Founded in 2005 with an investment of tens of millions in fixtures and decor, Tianmu’s Cooking Studio hired Zeng Xiubao, a former head chef at Tien Hsiang Lo restaurant in Taipei’s Landis Hotel, as well as several chefs from five-star hotel and Michelin-star restaurants, to demonstrate cooking techniques. Right after class, students could enjoy the renowned chefs’ dishes. The sessions were a hit among local high-fliers, and the famed writer and food fan Li Ang was once a special guest at one.
4F Cooking Home, located on Taipei’s Yongkang Street and formed in 2009, has warm, unfinished wood furnishings, and its interior design and its menus have a storybook feel. These qualities make the high-end cooking classroom more accessible to the average person. Their classes also have a specially crafted feel—for example, there was a “Literary Cuisine Promotion Class” based around Norwegian Wood, a novel by the Japanese author Haruki Murakami. With these, they have captured the tastes of yuppies and young intellectuals.
Mise en Place, opened in 2010, is for “advanced level” foodies. “‘Mise en place’ was originally French for ‘putting everything in its right place,’” says founder Elaine Tseng. “Later it became a specialized term among chefs meaning preparations before cooking.” Students here don’t have to be troubled with tedious prep work or cleanup, nor do they have any pressure to feed a hungry family. They simply take in the joy of cooking.

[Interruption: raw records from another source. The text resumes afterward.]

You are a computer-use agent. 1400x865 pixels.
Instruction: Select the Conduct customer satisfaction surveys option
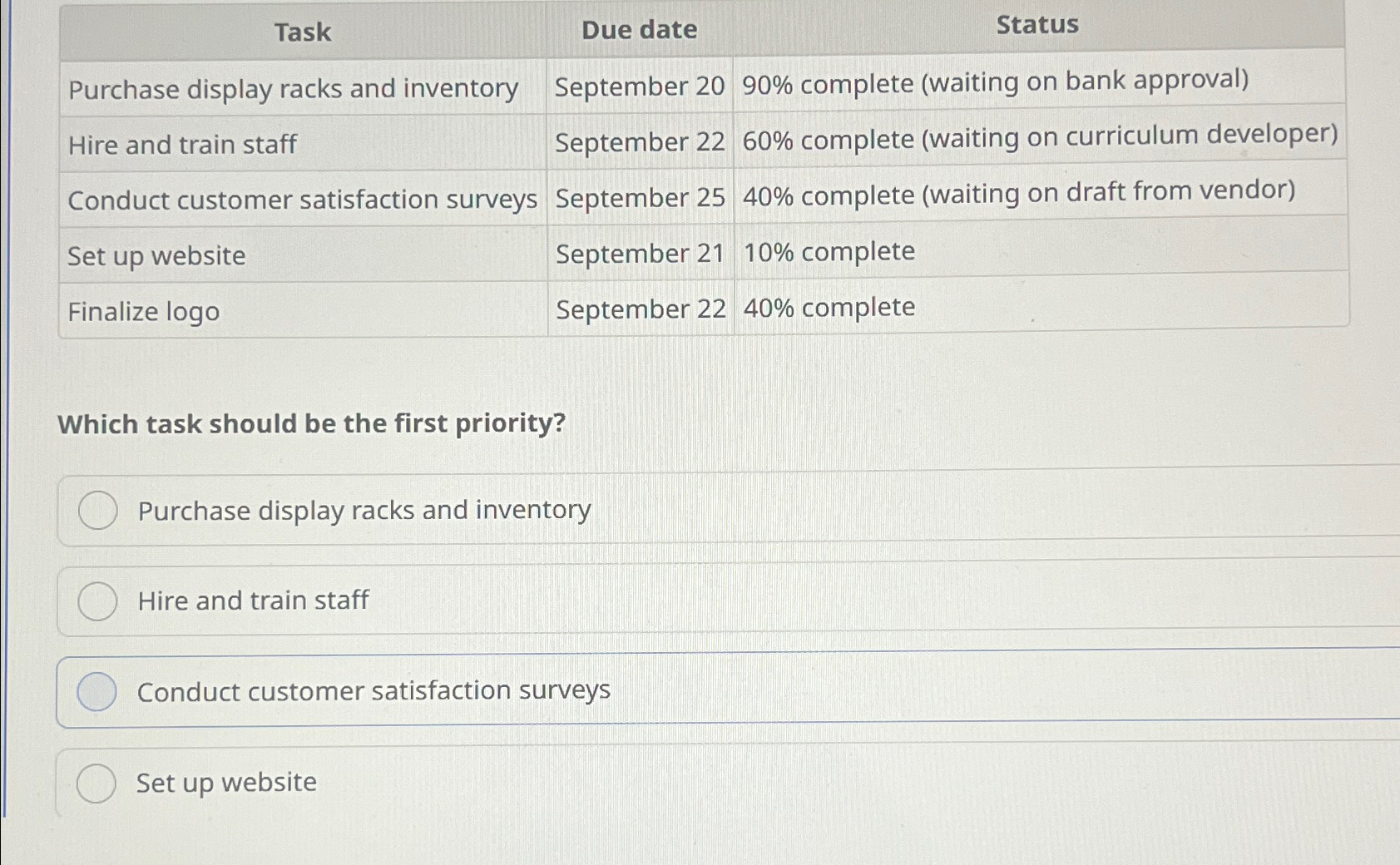(97, 691)
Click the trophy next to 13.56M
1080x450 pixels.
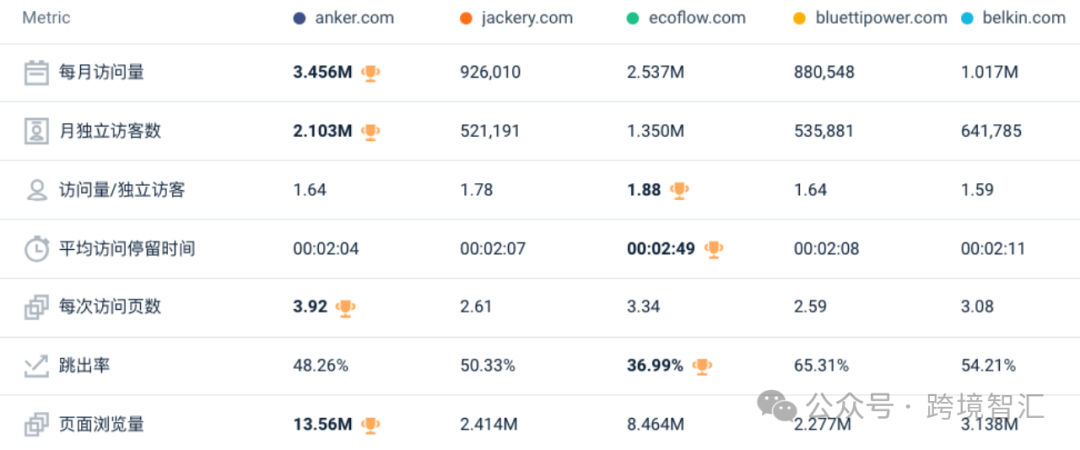pos(371,425)
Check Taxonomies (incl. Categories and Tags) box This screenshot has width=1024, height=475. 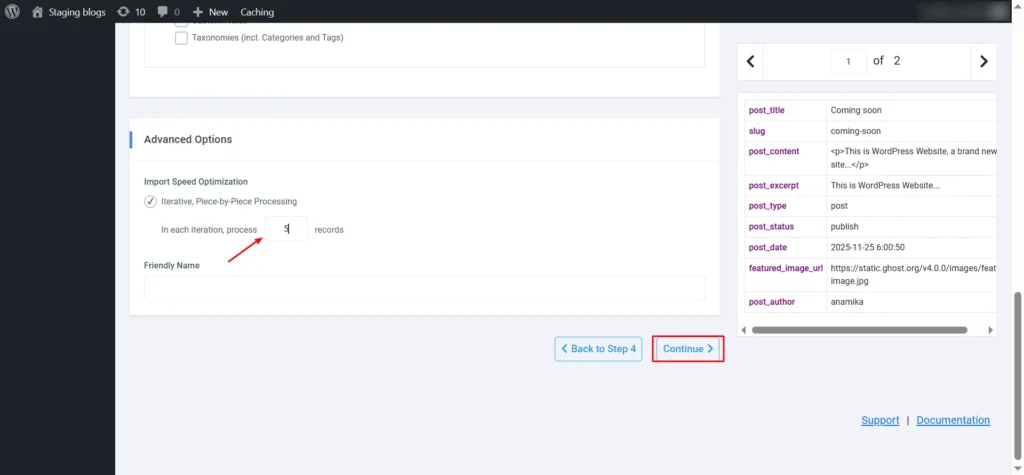(x=181, y=38)
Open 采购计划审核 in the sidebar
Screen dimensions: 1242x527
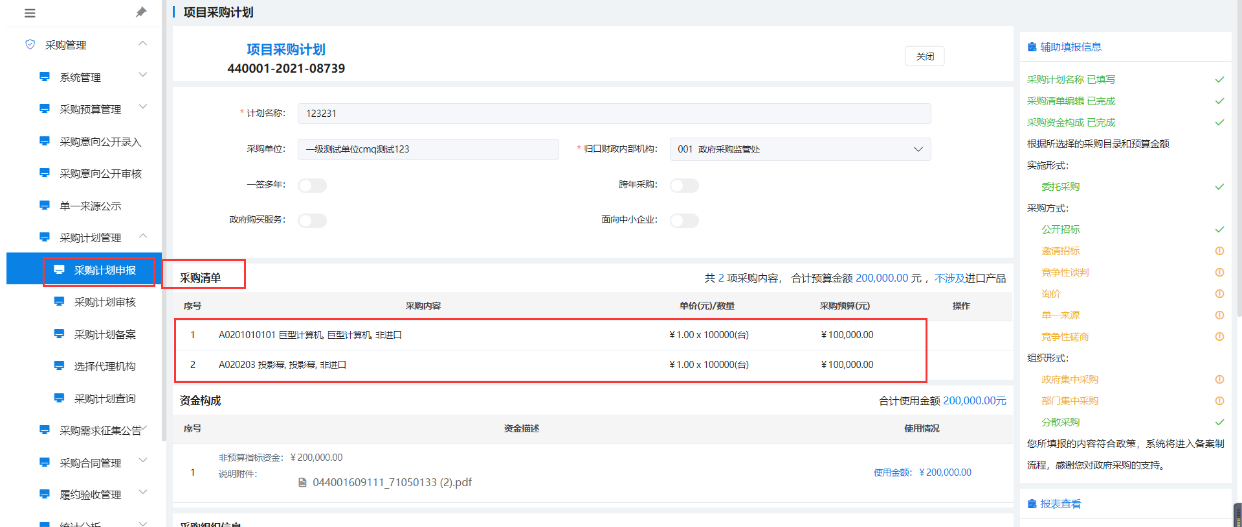point(105,302)
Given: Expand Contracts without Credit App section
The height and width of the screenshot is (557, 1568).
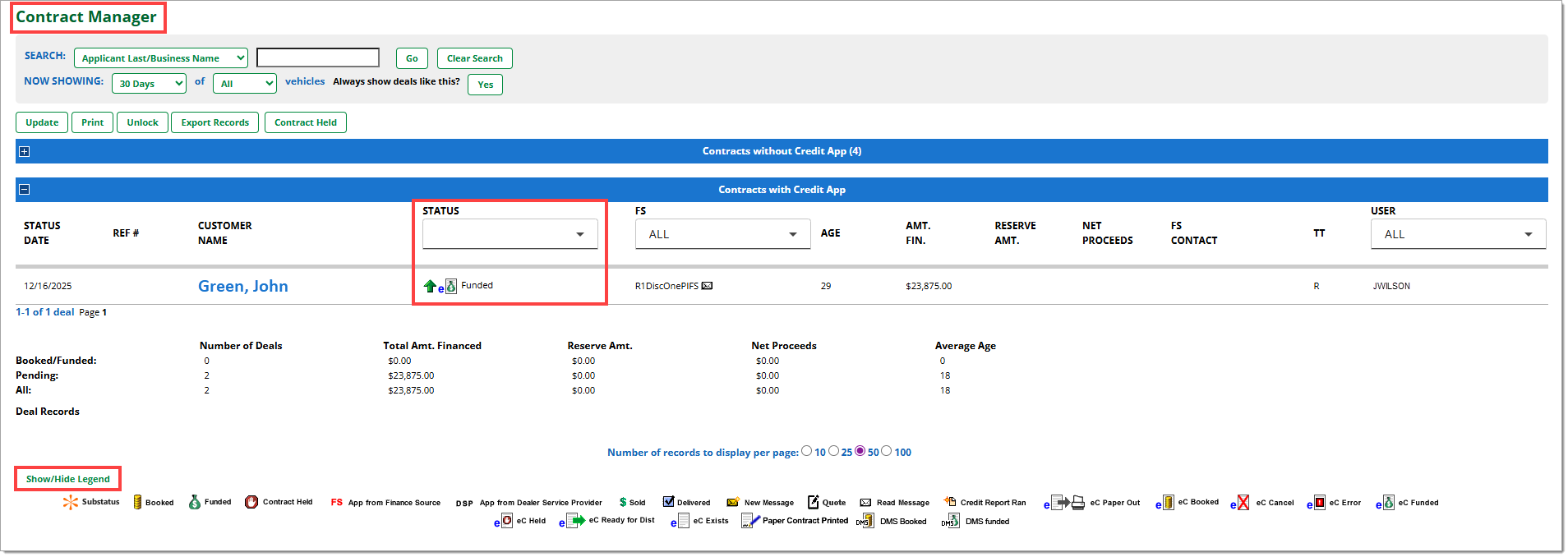Looking at the screenshot, I should [25, 151].
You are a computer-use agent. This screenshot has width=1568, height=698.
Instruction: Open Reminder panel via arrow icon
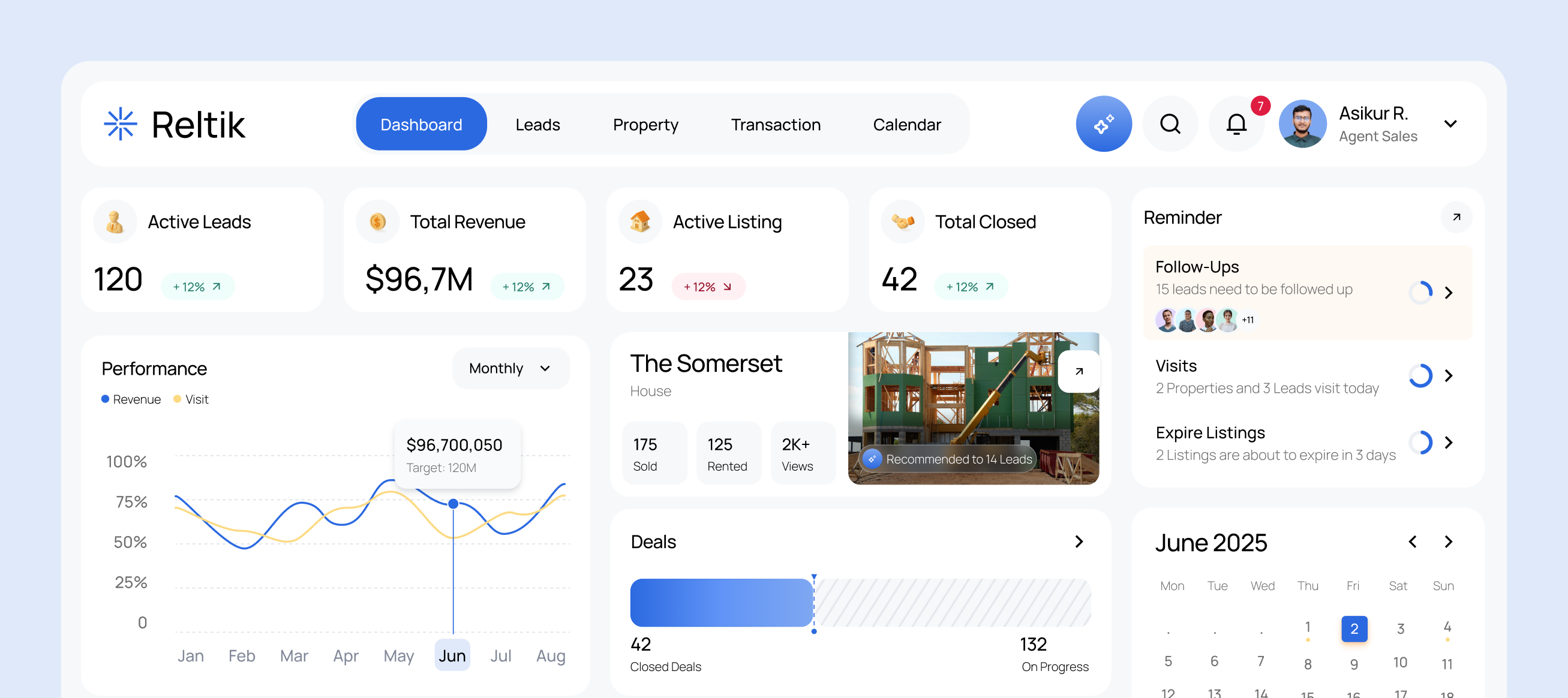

Homestyle dishes from around the world that are as pleasing to the eye as the taste buds. a classic French lemon tart.
According to food writer Xu Zhong, who holds a master’s degree from Italy’s University of Gastronomic Sciences, once a country’s food culture reaches a certain level, people will look for pleasure not just in the food itself but in the way the food is attained. “High-end cooking classrooms are actually part of an ‘experience economy,’” he says.
A blogger named Liz, who has attended classes at many of the classrooms, says that modern cooking classrooms operate by offering a vision of a perfect life. “If, after class, the students walk away thinking, ‘In the future I will cook like that and my kitchen will be set up like that, and I’ll set my tableware like that...,’ then the classroom has succeeded,” she says.
Yeh takes her analysis a step further. In recent years there have been a number of food safety scares, and droves of people who frequently dine out have headed back to their kitchens. That means that no matter what kind of cuisine is taught, the actual dishes are almost always ones that can be easily made at home.
“But the homestyle cooking that’s popular now is not the Chinese stir-fry of yesteryear,” Yeh says, “and the homestyle cooking of every country in the world has become part of our daily lives because of the movement toward diversity in food. Since cuisines such as Mediterranean or Japanese stress simple preparation and quality ingredients, they’re a better fit for the healthful eating that modern people seek.”
“Tell me what you eat, and I will tell you what you are,” wrote Jean Anthelme Brillat-Savarin, the godfather of French food writing, two centuries ago. When you can easily make a table full of dishes and you know the cultural background behind them, you have become a person of discerning tastes. As a marker of changing lifestyles, this culinary fever is worth consideration.

Cooking classrooms offer tastebud tourism that combines picture-postcard-pretty recipes with luxurious learning.

Students bring class to a close by enjoying their handiwork together in a beautiful kitchen.

When cooking in a modern cooking classroom, there’s no prep work or cleanup to worry about. Simply enjoy the process.

Spanish garlic shrimp.

Classes that stress table setting and fine flavors are a sign of the kind of lifestyle modern people seek.